The mural, located in LA’s Koreatown, includes sun-like rays which remind some of the Japanese imperial flag. Koreans suffered horribly at the hands of the Japanese during World War II.
“It’s in the middle of Koreatown on [a] public school, not private property, and the sun ray thing, from Koreans’ view it looks so similar, enough to remind us of the rising sun flag,” said Chan Yong Jeong of the Wilshire Community Coalition.
According to NBC Los Angeles, the painting actually depicts actress Ava Gardner and is an homage to the Coconut Grove lounge which used to exist nearby.
A Los Angeles school planned to whitewash a mural that offended Korean activists—until Shepard Fairey (@OBEYGIANT) stepped in to defend it. https://t.co/Ymfcn665mh pic.twitter.com/yQnBDR56q4
— Artnet (@artnet) December 19, 2018
On Monday, however, the district reversed course, saying the mural would remain as is for now, but added it would “continue the conversation” about it.
“I think that the district made a decision based on a perceived route of least resistance. They just wanted the problem to go away. Now, it’s kind of backfiring,” said artist Beau Stanton, who painted the mural.
Stanton painted the mural in 2016 and said his inspiration was the ambassador hotel’s coconut grove [sic] nightclub where RFK schools is [sic] now located. Stanton has met with the Korean community and explained how the Japanese imperial flag played no part in his mural.
Over the weekend, Stanton received support from artist Shepard Fairey, who’s responsible for a mural of RFK at the same school. He said he’ll remove it if Stanton’s is painted over.
In a statement Fairey said, in part, “I sympathize with all victims of injustice, including Koreans who suffered at the hands of the Japanese, but perpetrating another injustice by removing Beau Stanton’s mural based on false claims that it represents the Japanese battle flag where no such connection exists, is foolish and selfish.”

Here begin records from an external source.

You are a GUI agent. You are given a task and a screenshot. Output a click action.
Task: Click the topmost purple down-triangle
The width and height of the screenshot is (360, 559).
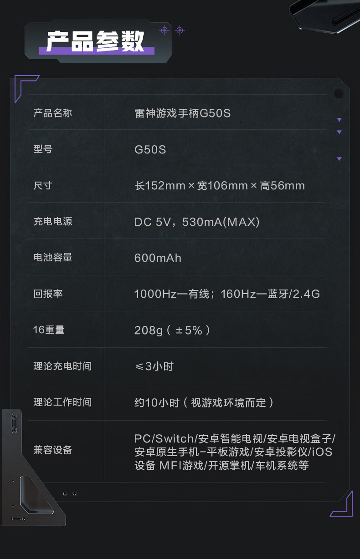pyautogui.click(x=339, y=120)
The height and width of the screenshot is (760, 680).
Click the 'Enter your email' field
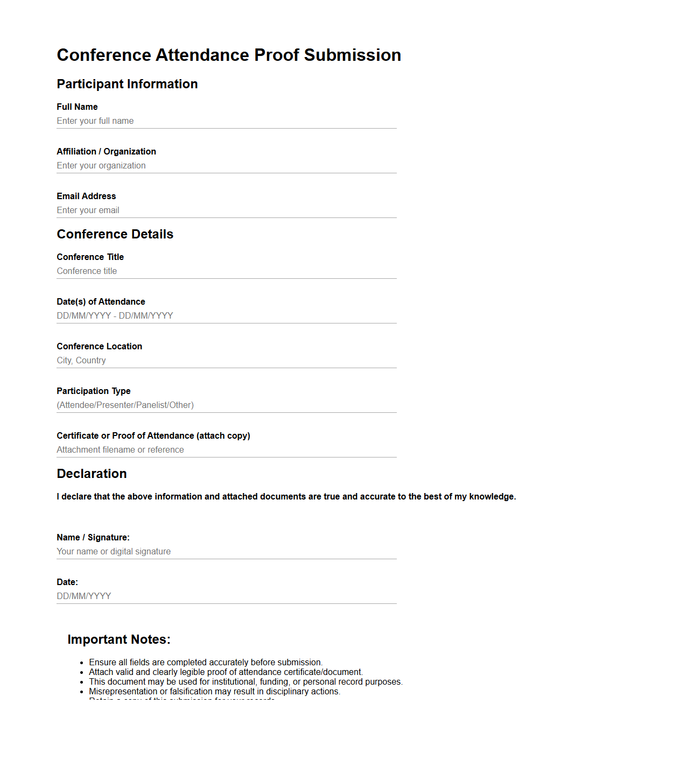[226, 210]
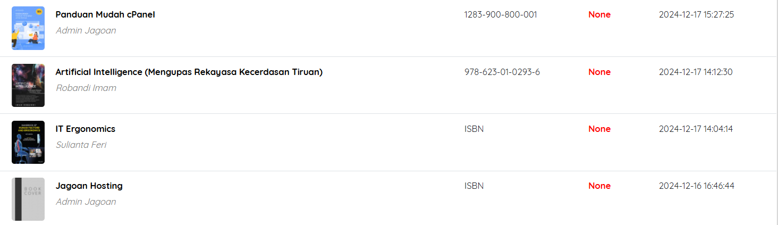Select ISBN 978-623-01-0293-6
The image size is (778, 225).
[x=502, y=72]
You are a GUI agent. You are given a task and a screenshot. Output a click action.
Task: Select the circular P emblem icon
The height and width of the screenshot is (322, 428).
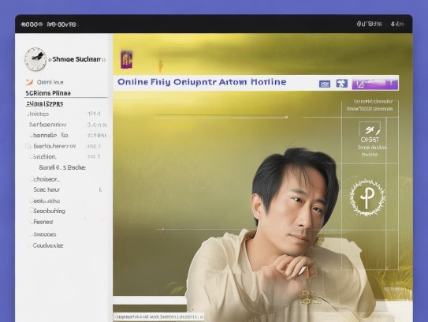367,197
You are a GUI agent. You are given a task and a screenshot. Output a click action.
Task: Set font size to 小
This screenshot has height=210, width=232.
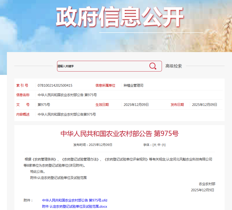point(163,145)
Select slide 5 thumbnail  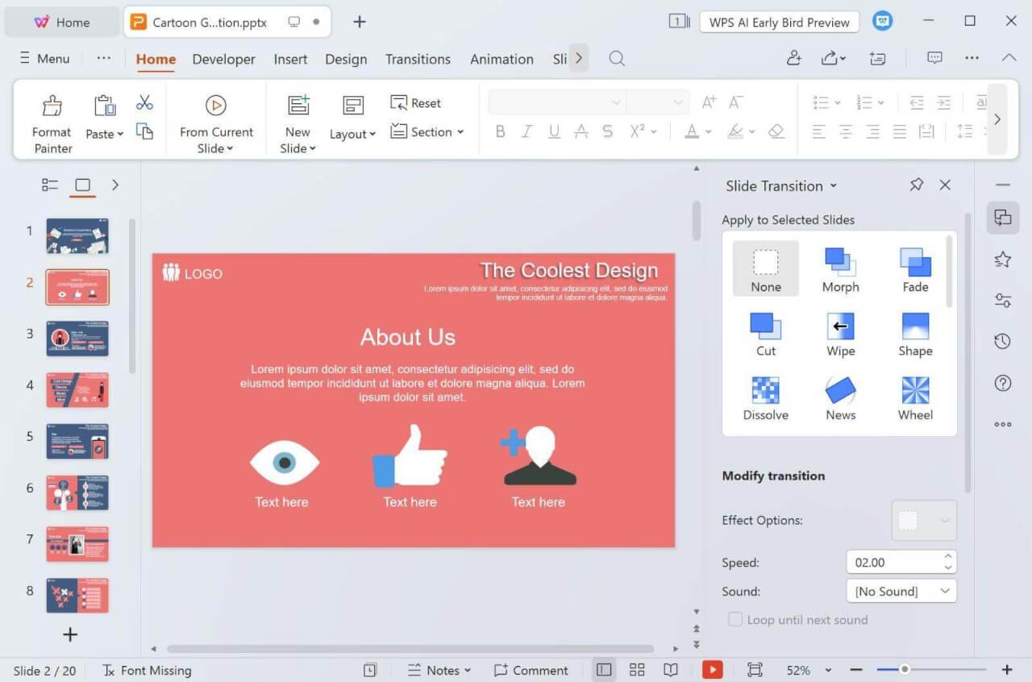[77, 441]
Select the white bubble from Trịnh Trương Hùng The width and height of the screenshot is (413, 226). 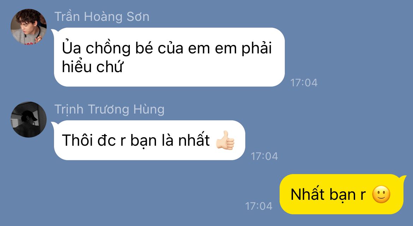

Stanton said he used the rays because they’re “a universal representation.”
“It’s in a lot of my work,” he said. “[A] lot of Shepard Fairey’s work. I saw it on a billboard off the 10 freeway in a Sol Cerveza ad.”
MORE: University president urges campus murals be covered up
MORE: Mural depicts Pres. Trump’s severed head impaled by Aztec spear
Please join the conversation about our stories on Facebook, Twitter, Instagram, Reddit, MeWe, Rumble, Gab, Minds and Gettr.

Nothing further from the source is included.